■ **Data excerpts**:
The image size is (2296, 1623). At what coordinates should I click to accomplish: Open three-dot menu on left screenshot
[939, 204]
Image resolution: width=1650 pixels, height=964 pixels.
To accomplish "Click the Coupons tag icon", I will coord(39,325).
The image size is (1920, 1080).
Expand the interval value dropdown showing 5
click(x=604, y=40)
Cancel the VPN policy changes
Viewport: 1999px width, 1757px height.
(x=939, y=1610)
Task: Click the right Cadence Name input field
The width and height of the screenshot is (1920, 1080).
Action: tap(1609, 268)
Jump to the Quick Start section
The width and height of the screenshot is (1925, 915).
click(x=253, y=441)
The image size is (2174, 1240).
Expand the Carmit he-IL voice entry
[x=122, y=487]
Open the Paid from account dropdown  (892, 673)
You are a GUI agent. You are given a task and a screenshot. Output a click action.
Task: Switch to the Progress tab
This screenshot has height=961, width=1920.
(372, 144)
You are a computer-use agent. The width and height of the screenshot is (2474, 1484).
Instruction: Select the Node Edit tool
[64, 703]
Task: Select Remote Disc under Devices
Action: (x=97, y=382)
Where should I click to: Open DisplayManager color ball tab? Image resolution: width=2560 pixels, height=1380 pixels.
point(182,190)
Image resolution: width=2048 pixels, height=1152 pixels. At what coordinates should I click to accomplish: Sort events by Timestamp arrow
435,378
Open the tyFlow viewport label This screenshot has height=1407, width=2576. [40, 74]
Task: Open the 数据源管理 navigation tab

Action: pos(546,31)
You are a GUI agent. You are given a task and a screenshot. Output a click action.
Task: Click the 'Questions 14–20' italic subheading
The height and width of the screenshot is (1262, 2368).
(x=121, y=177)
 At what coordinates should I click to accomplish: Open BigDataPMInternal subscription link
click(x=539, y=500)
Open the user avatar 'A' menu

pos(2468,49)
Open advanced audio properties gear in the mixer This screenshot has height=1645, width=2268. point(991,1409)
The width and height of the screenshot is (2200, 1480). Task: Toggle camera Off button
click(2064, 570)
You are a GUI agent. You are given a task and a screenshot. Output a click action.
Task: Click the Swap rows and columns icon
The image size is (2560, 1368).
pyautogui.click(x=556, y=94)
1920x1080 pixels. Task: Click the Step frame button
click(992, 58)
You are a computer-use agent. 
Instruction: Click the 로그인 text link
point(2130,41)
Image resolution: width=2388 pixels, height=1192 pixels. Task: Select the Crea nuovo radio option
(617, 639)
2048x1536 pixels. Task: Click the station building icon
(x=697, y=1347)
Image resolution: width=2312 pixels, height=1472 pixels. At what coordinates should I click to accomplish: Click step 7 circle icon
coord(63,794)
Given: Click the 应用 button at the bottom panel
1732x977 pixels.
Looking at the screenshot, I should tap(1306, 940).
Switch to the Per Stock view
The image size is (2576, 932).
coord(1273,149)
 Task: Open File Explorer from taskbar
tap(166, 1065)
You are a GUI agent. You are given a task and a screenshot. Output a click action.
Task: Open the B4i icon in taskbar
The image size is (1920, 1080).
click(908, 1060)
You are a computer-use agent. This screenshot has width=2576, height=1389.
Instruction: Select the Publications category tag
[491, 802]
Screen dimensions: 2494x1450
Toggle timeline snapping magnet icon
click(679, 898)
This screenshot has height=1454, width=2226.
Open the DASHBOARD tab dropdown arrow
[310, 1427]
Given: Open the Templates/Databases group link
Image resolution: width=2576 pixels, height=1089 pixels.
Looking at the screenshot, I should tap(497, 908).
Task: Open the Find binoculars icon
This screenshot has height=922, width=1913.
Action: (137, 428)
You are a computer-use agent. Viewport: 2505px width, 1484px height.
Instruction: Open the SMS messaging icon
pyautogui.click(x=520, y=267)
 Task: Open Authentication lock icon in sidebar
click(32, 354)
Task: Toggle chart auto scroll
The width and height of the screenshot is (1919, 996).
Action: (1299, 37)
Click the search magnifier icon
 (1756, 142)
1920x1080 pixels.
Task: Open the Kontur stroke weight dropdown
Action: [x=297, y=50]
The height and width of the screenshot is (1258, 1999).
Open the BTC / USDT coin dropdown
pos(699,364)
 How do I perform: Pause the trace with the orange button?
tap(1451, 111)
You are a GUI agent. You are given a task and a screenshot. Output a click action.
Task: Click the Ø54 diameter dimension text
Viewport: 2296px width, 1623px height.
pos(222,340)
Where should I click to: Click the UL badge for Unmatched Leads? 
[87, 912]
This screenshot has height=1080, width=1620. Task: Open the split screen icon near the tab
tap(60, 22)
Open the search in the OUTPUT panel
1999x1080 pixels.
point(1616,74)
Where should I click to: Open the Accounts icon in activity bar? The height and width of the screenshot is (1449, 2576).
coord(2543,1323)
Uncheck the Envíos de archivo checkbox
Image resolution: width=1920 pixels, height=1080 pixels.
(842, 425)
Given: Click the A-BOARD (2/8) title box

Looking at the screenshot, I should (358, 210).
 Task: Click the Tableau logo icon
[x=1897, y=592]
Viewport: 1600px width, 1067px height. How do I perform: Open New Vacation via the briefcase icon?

■ **Exercise**: Give back each record above exactly as written.

■ **Problem solution**:
The image size is (2296, 1623). At what coordinates should I click to accomplish: Open three-dot menu on left screenshot
[939, 204]
Image resolution: width=1650 pixels, height=964 pixels.
To accomplish "Click the Coupons tag icon", I will coord(39,325).
The image size is (1920, 1080).
Expand the interval value dropdown showing 5
click(x=604, y=40)
Cancel the VPN policy changes
Viewport: 1999px width, 1757px height.
(x=939, y=1610)
Task: Click the right Cadence Name input field
The width and height of the screenshot is (1920, 1080).
Action: tap(1609, 268)
Jump to the Quick Start section
The width and height of the screenshot is (1925, 915).
click(x=253, y=441)
The image size is (2174, 1240).
Expand the Carmit he-IL voice entry
[x=122, y=487]
Open the Paid from account dropdown  (892, 673)
You are a GUI agent. You are given a task and a screenshot. Output a click action.
Task: Switch to the Progress tab
This screenshot has height=961, width=1920.
(372, 144)
You are a computer-use agent. The width and height of the screenshot is (2474, 1484).
Instruction: Select the Node Edit tool
[64, 703]
Task: Select Remote Disc under Devices
Action: (x=97, y=382)
Where should I click to: Open DisplayManager color ball tab? Image resolution: width=2560 pixels, height=1380 pixels.
point(182,190)
Image resolution: width=2048 pixels, height=1152 pixels. At what coordinates should I click to accomplish: Sort events by Timestamp arrow
435,378
Open the tyFlow viewport label This screenshot has height=1407, width=2576. [40, 74]
Task: Open the 数据源管理 navigation tab

Action: pos(546,31)
You are a GUI agent. You are given a task and a screenshot. Output a click action.
Task: Click the 'Questions 14–20' italic subheading
The height and width of the screenshot is (1262, 2368).
(x=121, y=177)
 At what coordinates should I click to accomplish: Open BigDataPMInternal subscription link
click(x=539, y=500)
Open the user avatar 'A' menu

pos(2468,49)
Open advanced audio properties gear in the mixer This screenshot has height=1645, width=2268. point(991,1409)
The width and height of the screenshot is (2200, 1480). Task: Toggle camera Off button
click(2064, 570)
You are a GUI agent. You are given a task and a screenshot. Output a click action.
Task: Click the Swap rows and columns icon
The image size is (2560, 1368).
pyautogui.click(x=556, y=94)
1920x1080 pixels. Task: Click the Step frame button
click(992, 58)
You are a computer-use agent. 
Instruction: Click the 로그인 text link
point(2130,41)
Image resolution: width=2388 pixels, height=1192 pixels. Task: Select the Crea nuovo radio option
(617, 639)
2048x1536 pixels. Task: Click the station building icon
(x=697, y=1347)
Image resolution: width=2312 pixels, height=1472 pixels. At what coordinates should I click to accomplish: Click step 7 circle icon
coord(63,794)
Given: Click the 应用 button at the bottom panel
1732x977 pixels.
Looking at the screenshot, I should tap(1306, 940).
Switch to the Per Stock view
The image size is (2576, 932).
coord(1273,149)
 Task: Open File Explorer from taskbar
tap(166, 1065)
You are a GUI agent. You are given a task and a screenshot. Output a click action.
Task: Open the B4i icon in taskbar
The image size is (1920, 1080).
click(908, 1060)
You are a computer-use agent. This screenshot has width=2576, height=1389.
Instruction: Select the Publications category tag
[491, 802]
Screen dimensions: 2494x1450
Toggle timeline snapping magnet icon
click(679, 898)
This screenshot has height=1454, width=2226.
Open the DASHBOARD tab dropdown arrow
[310, 1427]
Given: Open the Templates/Databases group link
Image resolution: width=2576 pixels, height=1089 pixels.
Looking at the screenshot, I should tap(497, 908).
Task: Open the Find binoculars icon
This screenshot has height=922, width=1913.
Action: (137, 428)
You are a computer-use agent. Viewport: 2505px width, 1484px height.
Instruction: Open the SMS messaging icon
pyautogui.click(x=520, y=267)
 Task: Open Authentication lock icon in sidebar
click(32, 354)
Task: Toggle chart auto scroll
The width and height of the screenshot is (1919, 996).
Action: (1299, 37)
Click the search magnifier icon
 (1756, 142)
1920x1080 pixels.
Task: Open the Kontur stroke weight dropdown
Action: [x=297, y=50]
The height and width of the screenshot is (1258, 1999).
Open the BTC / USDT coin dropdown
pos(699,364)
 How do I perform: Pause the trace with the orange button?
tap(1451, 111)
You are a GUI agent. You are given a task and a screenshot. Output a click action.
Task: Click the Ø54 diameter dimension text
Viewport: 2296px width, 1623px height.
pos(222,340)
Where should I click to: Click the UL badge for Unmatched Leads? 
[87, 912]
This screenshot has height=1080, width=1620. Task: Open the split screen icon near the tab
tap(60, 22)
Open the search in the OUTPUT panel
1999x1080 pixels.
point(1616,74)
Where should I click to: Open the Accounts icon in activity bar? The height and width of the screenshot is (1449, 2576).
coord(2543,1323)
Uncheck the Envíos de archivo checkbox
Image resolution: width=1920 pixels, height=1080 pixels.
(842, 425)
Given: Click the A-BOARD (2/8) title box

Looking at the screenshot, I should (358, 210).
 Task: Click the Tableau logo icon
[x=1897, y=592]
Viewport: 1600px width, 1067px height. How do I perform: Open New Vacation via the briefcase icon?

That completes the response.